FORT MYERS, FLA. - The Kansas City Royals left Fort Myers after spring training in 1987 and moved 130 miles north to Haines City, where a new stadium and facility awaited at an amusement park billed as Boardwalk and Baseball. Circus World had failed at the same site, and B&B lasted only until January 1990, and the Royals remained stuck in the nothingness until their lease expired in 2002.
As the Royals were arriving in central Florida in 1988, the Twins were finding no appetite in Orlando to provide a modern facility to replace ancient Tinker Field. There was also an adjacent diamond, which players referred to as "Iwo" — as in Iwo Jima — due to its infield surface.
Twins owner Carl Pohlad ordered team President Jerry Bell to find another option for spring training. T. Geron was able to cut a deal with Lee County to bring the Twins to the Fort Myers countryside for 1991.

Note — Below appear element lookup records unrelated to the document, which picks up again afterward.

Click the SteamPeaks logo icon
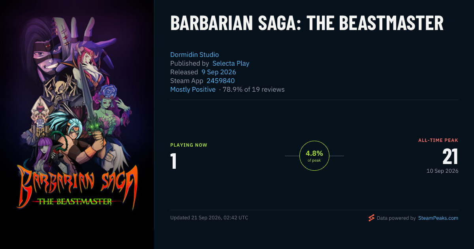 pyautogui.click(x=371, y=218)
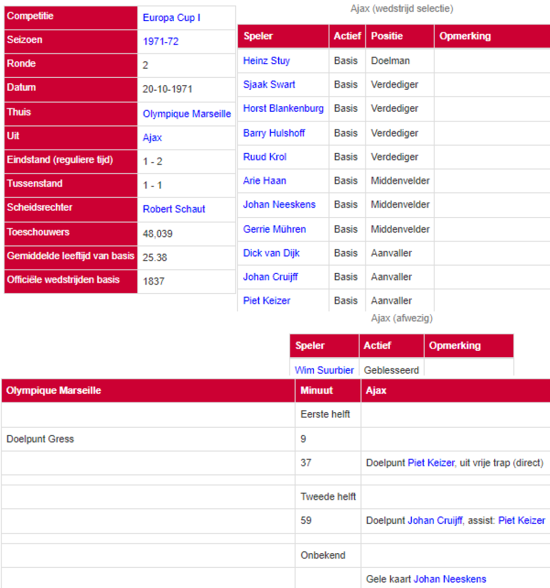Click the 1971-72 season link

click(160, 42)
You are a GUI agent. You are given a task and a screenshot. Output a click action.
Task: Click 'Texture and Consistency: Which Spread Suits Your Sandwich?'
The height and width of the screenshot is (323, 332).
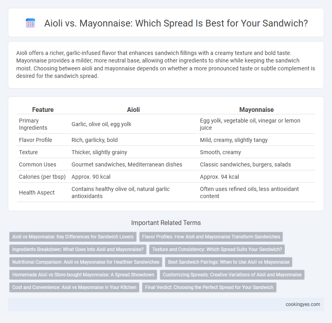[x=217, y=249]
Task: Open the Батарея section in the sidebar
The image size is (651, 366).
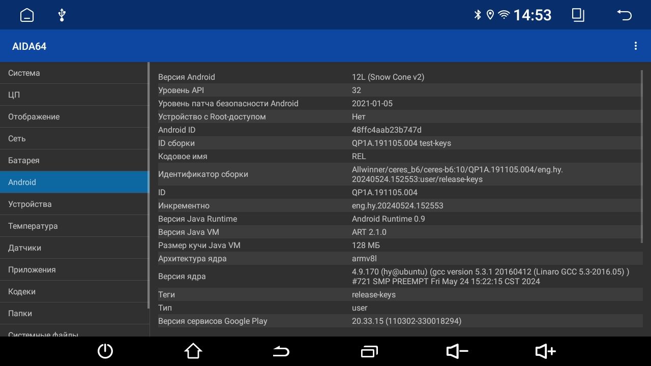Action: pos(75,160)
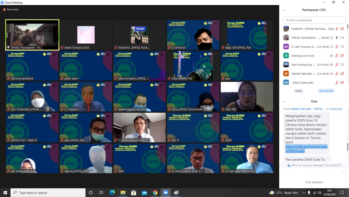This screenshot has height=197, width=349.
Task: Click the muted mic icon for Devia Diani putri
Action: point(337,83)
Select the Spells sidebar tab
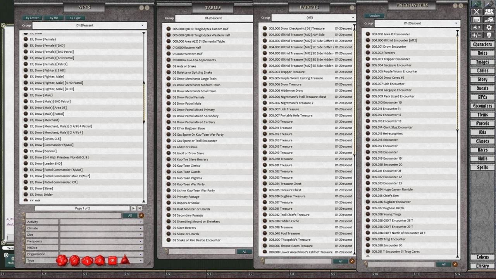 click(482, 167)
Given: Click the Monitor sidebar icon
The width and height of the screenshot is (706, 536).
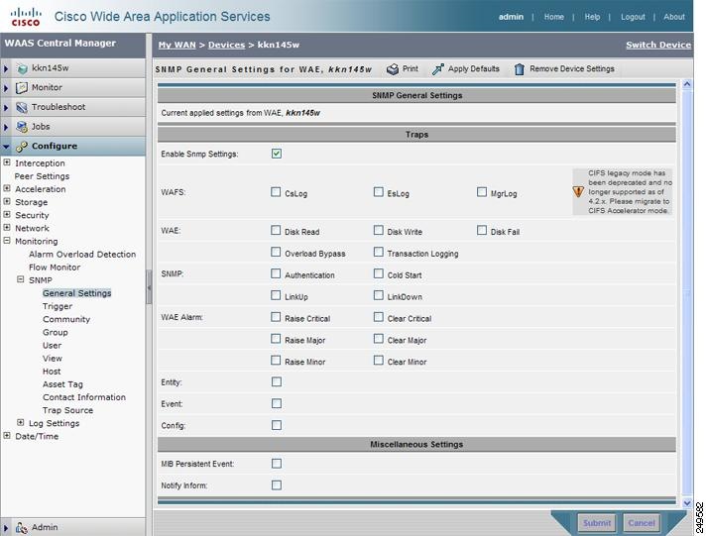Looking at the screenshot, I should [21, 88].
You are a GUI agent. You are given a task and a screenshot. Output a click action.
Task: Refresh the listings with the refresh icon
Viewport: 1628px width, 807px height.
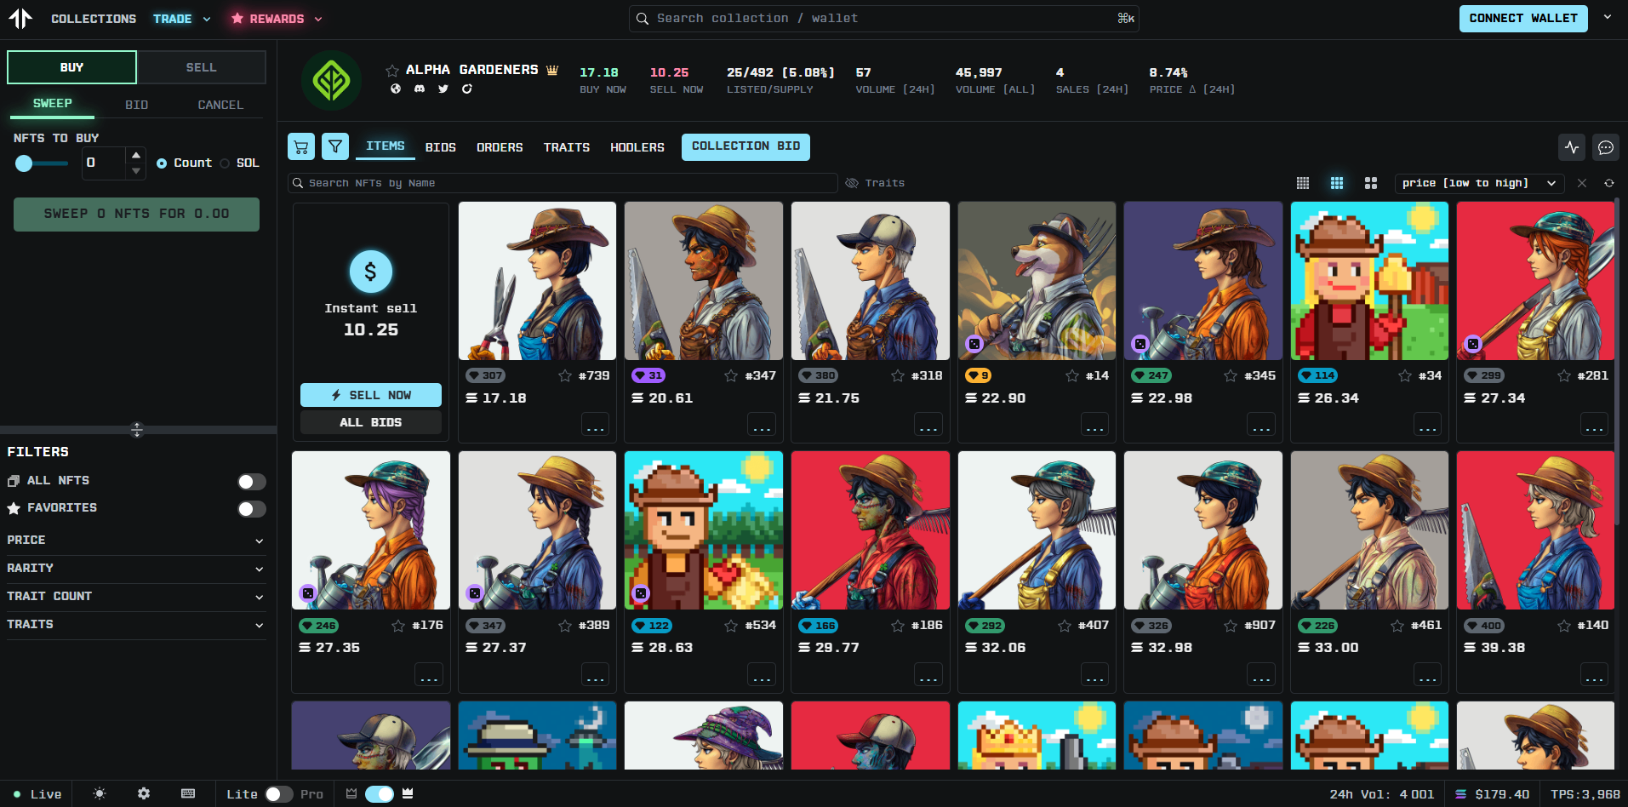pyautogui.click(x=1608, y=182)
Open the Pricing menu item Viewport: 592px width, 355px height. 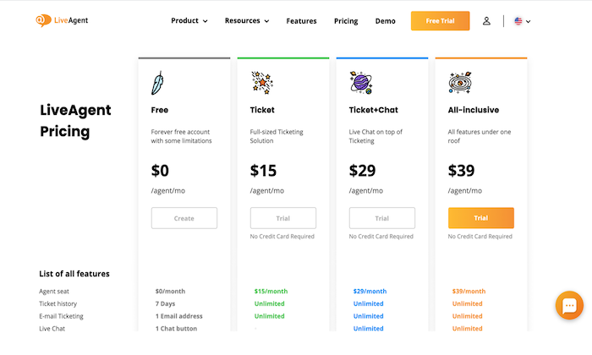click(346, 21)
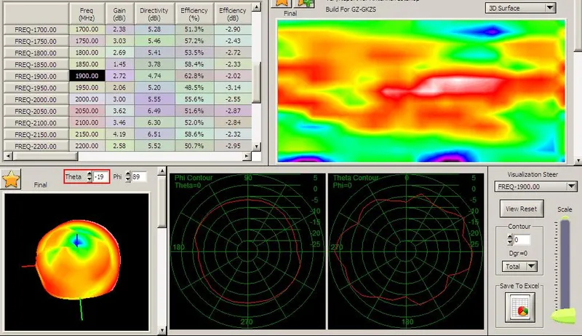Click the Phi value input field
This screenshot has height=336, width=582.
click(140, 177)
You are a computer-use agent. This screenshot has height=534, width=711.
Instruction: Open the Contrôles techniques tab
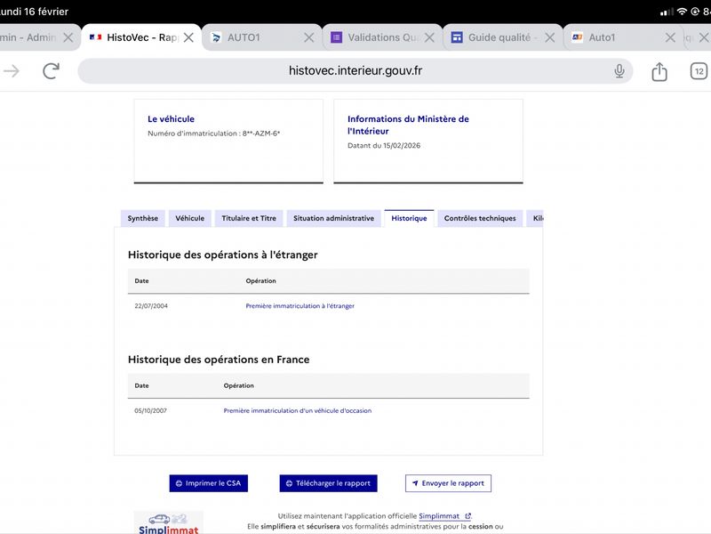(x=479, y=218)
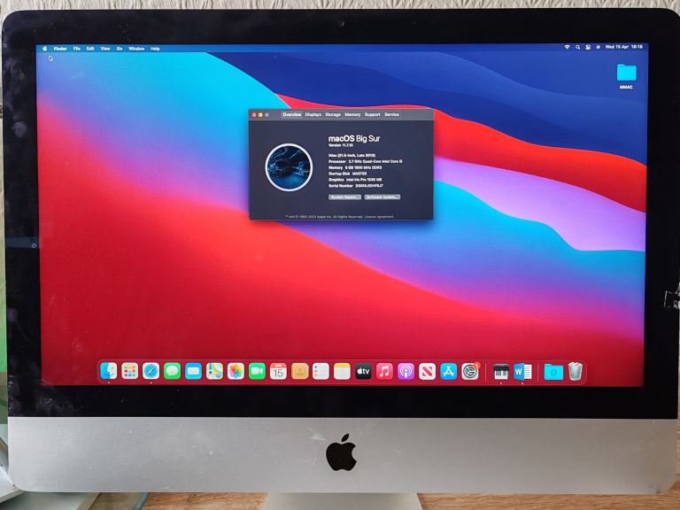Open the Window menu in menu bar
Screen dimensions: 680x510
click(135, 49)
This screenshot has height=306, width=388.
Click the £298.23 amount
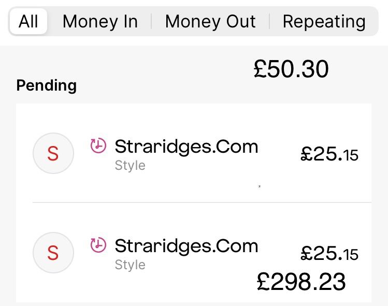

A World Series title followed that October, and there have been four more championships for a team going through its preseason exercises in Fort Myers.
Those have gone to the Boston Red Sox, and all since 2004, when the beloved Beantowners ended a troublesome 86-year, post-Babe Ruth slump for World Series winners.
The Red Sox first made their deal with the city of Fort Myers for 1993, and moved into City of Palms Park, basically in a neighborhood, with the minor league facilities 2½ miles away.
Boston got rather uppity after winning the 2004 World Series and then repeating three years later, and started demanding a new stadium with an adjacent minor league facility — as had the Twins — or they would take off for a new locale.
The city couldn't handle the original Boston deal financially and Lee County had assumed the lease. The county made a deal that moved the Red Sox to a big hunk of land north of the airport beginning in 2012. The entrance for the Bosox' JetBlue Park is officially 5.7 miles east of the entrance to the Twins' Hammond Stadium.